The Daily Dose app will utilize game mechanics and social networking features to improve adherence to HIV medication. In addition to scheduled medication reminders and adherence tracking, Daily Dose will use gaming features to create a compelling and engaging experience that will motivate and support behavior change. The app will also promote social interaction, which will allow users to share their successes and encourage others to maintain their adherence goals. Gamers will be awarded points for sharing their own successes and providing support and encouragement to their fellow gamers. The study team hopes this anonymous social network of peer support will drive patients to maintain their medication schedules.
While Caktus Group leads the development of the game, the usability studies will be conducted by Lisa Hightow-Weidman, MD, associate professor of medicine at UNC and Sara LeGrand, PhD, assistant research professor at the Duke Global Health Institute. The researchers will organize focus groups and conduct a series of in-person interviews with potential users to get feedback on the app’s design throughout the development process.
“Because the game will be designed, developed and refined based on consistent user feedback, we are confident that Daily Dose will be both engaging and effective,” said Tobias McNulty, principlal investigator and managing member at Caktus Group.
Ultimately, Daily Dose aims to improve drug adherence among a population disproportionately affected by HIV by developing an effective antiretroviral therapy adherence app tailored specifically for this group. Recent research has shown that treating HIV makes people less contagious and drastically reduces the spread of the virus to sexual partners. Through careful design and development, this new project hopes to improve patient outcomes and reduce the spread of HIV among a vulnerable population.
About Caktus Group
Caktus Consulting Group, LLC is a growing team of creative developers and designers based in Carrboro, North Carolina. The company was founded in August 2007 to serve the web needs of startups, researchers, health care organizations, and established businesses in the North Carolina Triangle region and beyond. Caktus Group’s specialty is creating web and mobile applications using Django, an open source web framework that is business friendly and easily customized. By listening carefully, Caktus Group develops products that clients consistently say are intuitive and fill needs they had not yet discovered.

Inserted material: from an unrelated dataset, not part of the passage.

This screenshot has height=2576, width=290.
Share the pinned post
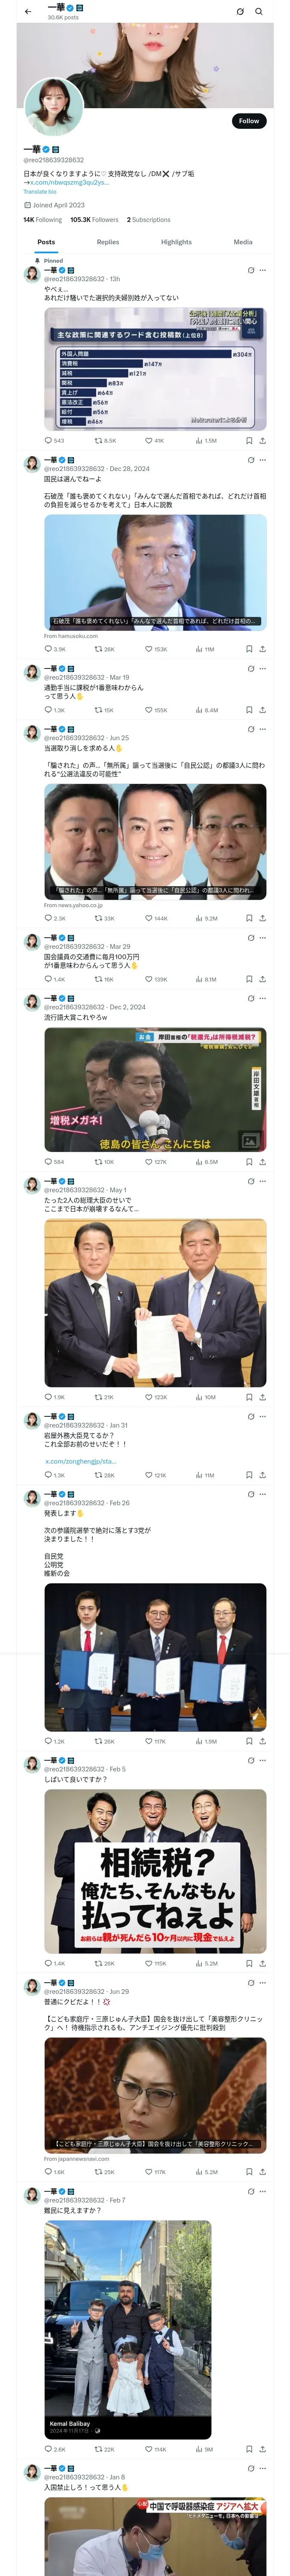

About the UNC Institute for Global Health & Infectious Diseases
Founded in 2007, the Institute for Global Health & Infectious Diseases at UNC harnesses the resources of the University and its partners to solve local and global health problems, reduce the burden of disease, and inspire and train the next generation of leaders in global health.
About the Duke Global Health Institute
The Duke Global Health Institute, established in 2006, brings knowledge from every corner of Duke University to bear on the most important global health issues of our time. DGHI was established as a University-wide institute to coordinate, support, and implement Duke’s interdisciplinary research, education, and service activities related to global health. DGHI is committed to developing and employing new models of education and research that engage international partners and find innovative solutions to global health challenges.